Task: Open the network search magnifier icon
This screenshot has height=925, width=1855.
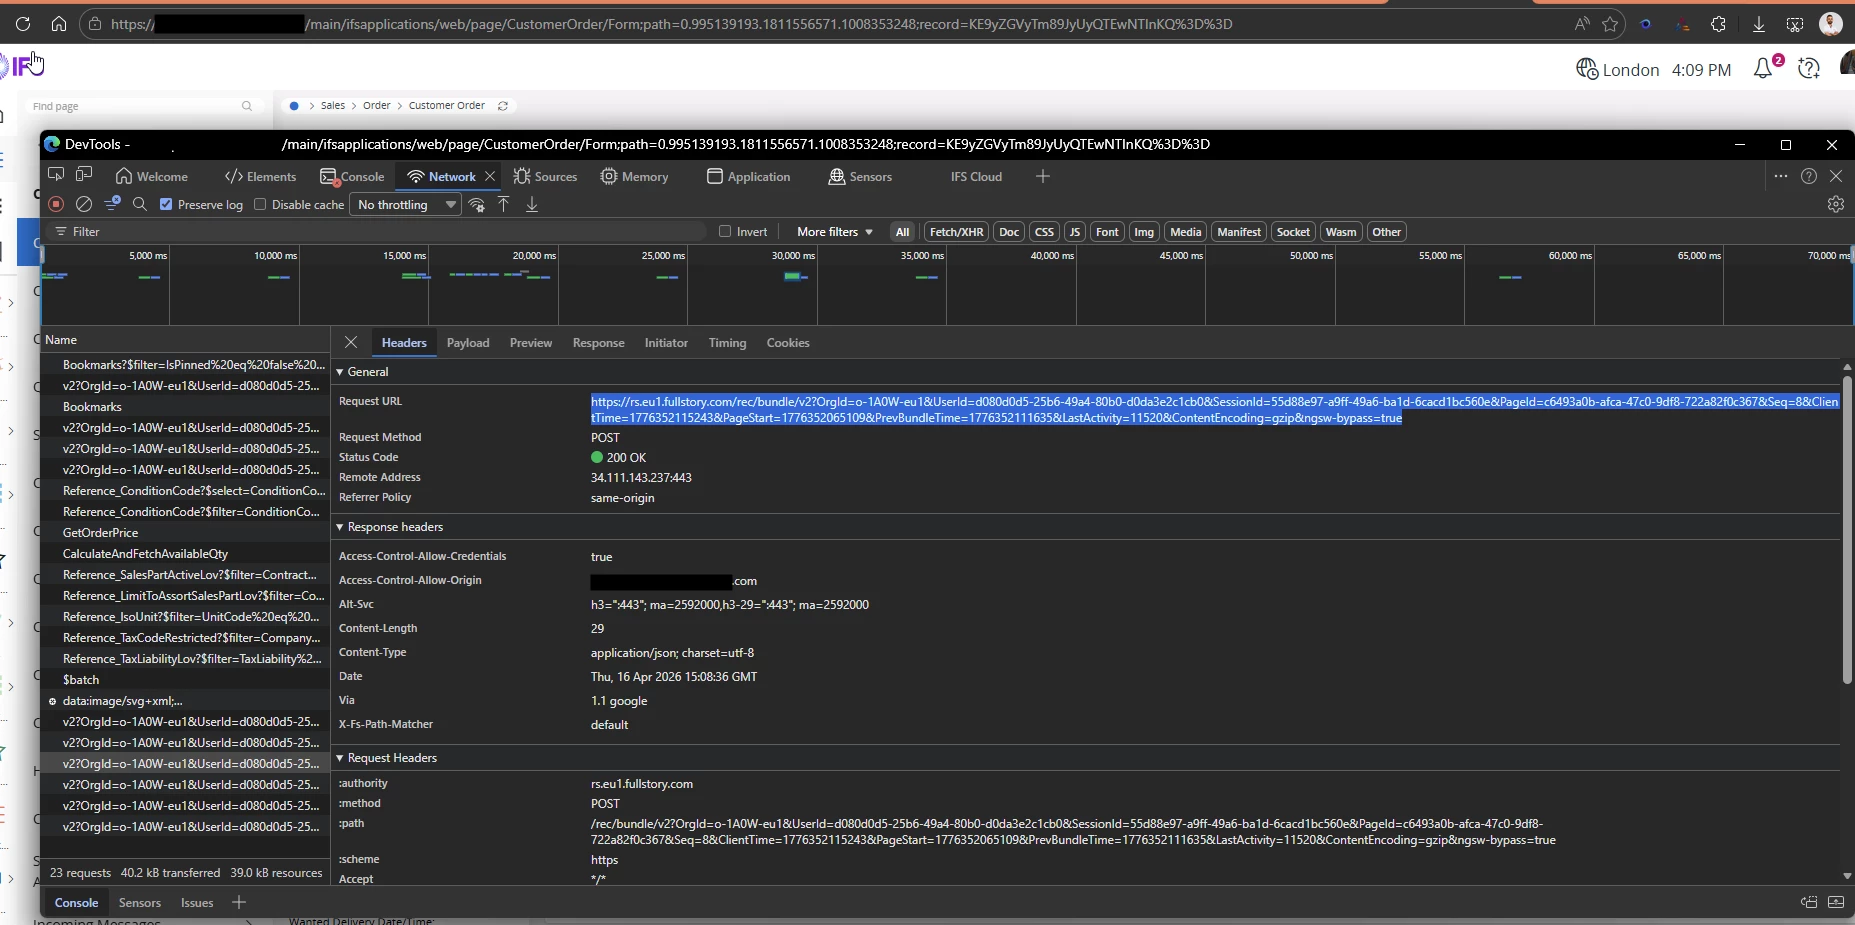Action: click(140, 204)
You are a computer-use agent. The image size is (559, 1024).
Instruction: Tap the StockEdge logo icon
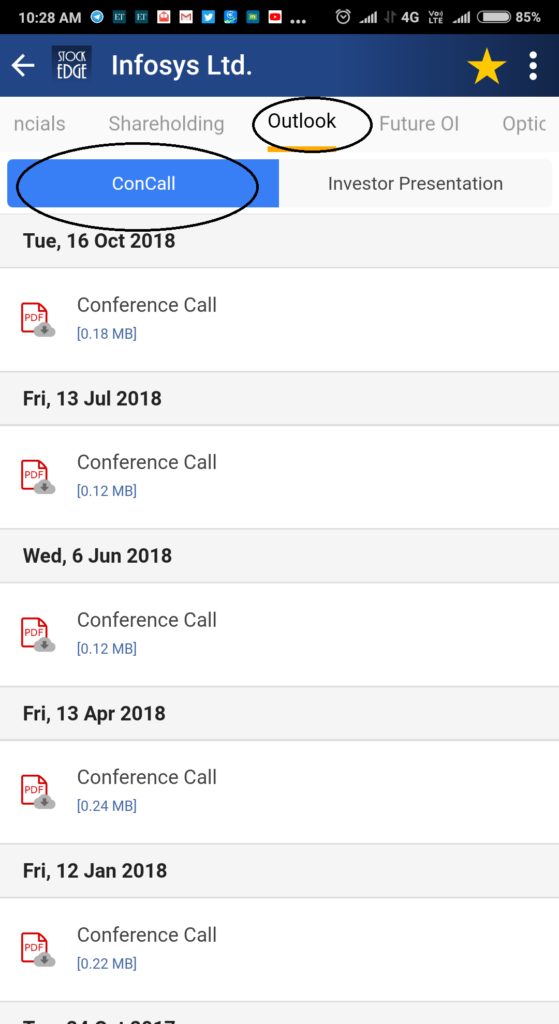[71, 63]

-*-*-

→ **Your assignment**
Leave out the pictures and transcribe the entries above exactly.

→ **Answer section**
Task: Open the network search magnifier icon
This screenshot has height=925, width=1855.
Action: click(140, 204)
You are a computer-use agent. The image size is (559, 1024).
Instruction: Tap the StockEdge logo icon
[71, 63]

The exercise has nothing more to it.